In het rijksbeleid wordt inmiddels een aantal vernieuwingen doorgevoerd met de bedoeling om in te spelen op de veranderingen die zich in de mobiliteitswereld voltrekken. De Raad voor de leefomgeving en infrastructuur onderzocht waarom de beleidsvernieuwingen toch niet leiden tot de meest effectieve inzet van mobiliteitsgeld en vond drie oorzaken. Bestaande regels en afspraken houden vernieuwing tegen. De mindset van betrokkenen wordt daarnaast sterk bepaald door de historisch gegroeide praktijk. Rijk, provincies en gemeenten en vervoersbedrijven zijn tenslotte geneigd primair te blijven handelen vanuit hun eigen doelstelling. Deze verschijnselen zijn overigens niet uniek voor de mobiliteitssector, maar doen zich voor in alle ingrijpende transities als remmende factoren. Nieuwe partijen met toekomstgerichte oplossingen komen daardoor moeilijk aan de bak. De ontwikkeling van duurzame combinaties van vervoer die gebruik maken van toepasbare technologie en die de reiziger adequaat bedienen wordt daardoor belemmerd.

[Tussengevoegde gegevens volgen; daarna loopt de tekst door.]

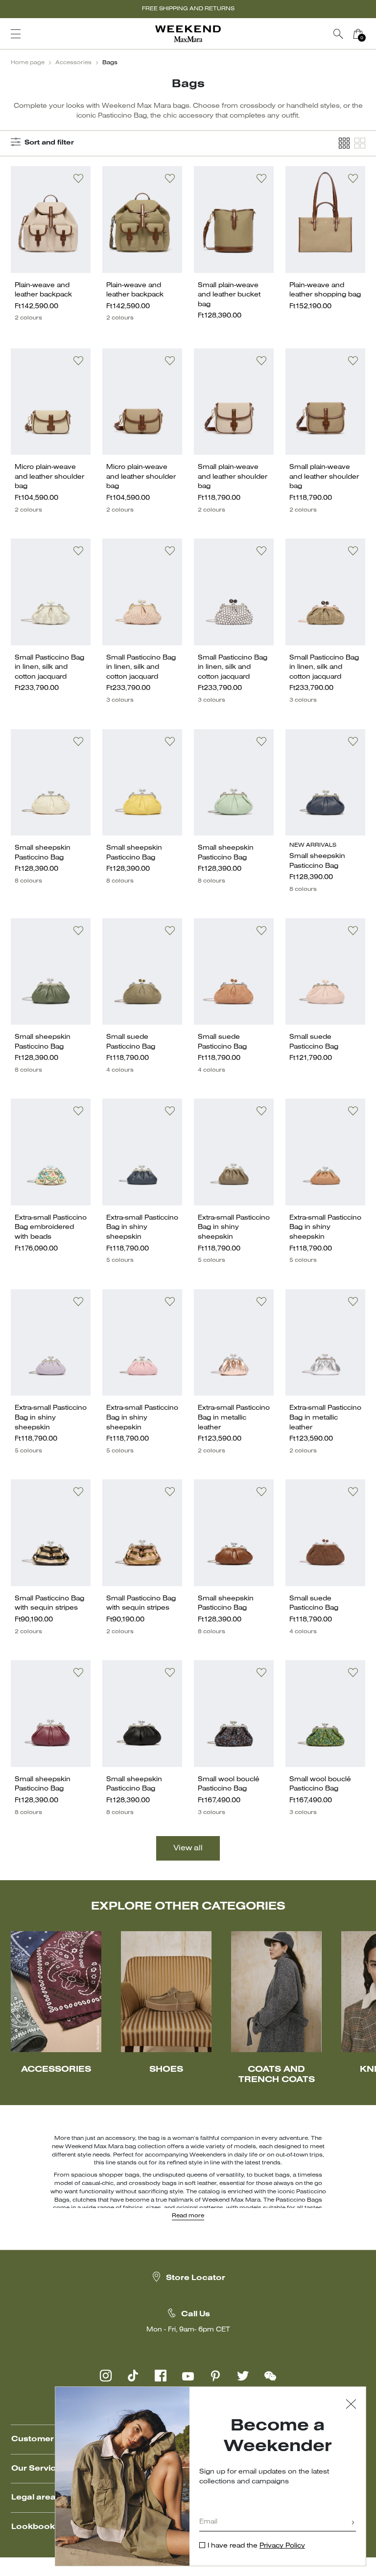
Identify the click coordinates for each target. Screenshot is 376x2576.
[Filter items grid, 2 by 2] (359, 143)
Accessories (73, 62)
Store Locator (195, 2278)
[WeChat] (270, 2375)
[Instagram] (106, 2375)
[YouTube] (188, 2375)
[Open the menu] (16, 34)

De raad werkt in dit advies vijf aanbevelingen uit om de goede intenties van de ingezette beleidsvernieuwingen kracht bij te zetten.

  1. Rijk, creëer in het afwegingskader voor het Mobiliteitsfonds veel meer ruimte voor vernieuwing en duurzaamheid dan nu het geval is.
  2. Rijk, reserveer structureel middelen voor duurzaam onderhoud en beheer van de bestaande infrastructuur.
  3. Rijk, geef duidelijk richting aan de mobiliteitstransitie.
  4. Gezamenlijke overheden: investeer in regionale oplossingen waarbij de bestaande infrastructuur beter en anders wordt gebruikt.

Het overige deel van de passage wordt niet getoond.